Most reporting projects fail quietly because nobody ever writes down the decision the report is supposed to improve.
A dashboard can be technically correct and commercially useless at the same time. That usually happens when the team built pages, visuals, and filters before it built a decision brief.
At Data Disruption, we do not start with chart types. We start with five pieces of information that sound simple but change the entire engagement.
- The decision owner. Name the person who will act differently if this works. A board pack, an ops manager, and a commercial lead do not need the same brief.
- The moment of use. Monthly close, Monday morning operations, price review, service exception triage. Timing changes design.

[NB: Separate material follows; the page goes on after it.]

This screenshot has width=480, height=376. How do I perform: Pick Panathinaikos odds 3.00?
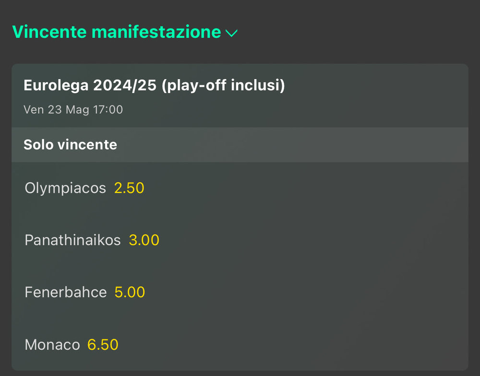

- The trigger question. "What changed?", "why did margin move?", "is this an anomaly or normal noise?", "what should we do next?"
- The acceptable proof. What evidence makes the answer trustworthy enough to act on — cited transactions, tied-out measures, named business rules, or a human reviewer.
- The action window. If the answer arrives late, the decision is already gone. That sets the bar for automation.
When a client cannot answer those five things, the project usually needs diagnosis before delivery. That is often why the right first offer is a readiness sprint, not a bigger build.
When a client can answer them, the work becomes sharper immediately. The semantic model gets cleaner. The prompts get narrower. The eval set becomes possible. The sign-off path becomes obvious.
That is the practical difference between "we need a better dashboard" and "we need a better decision system."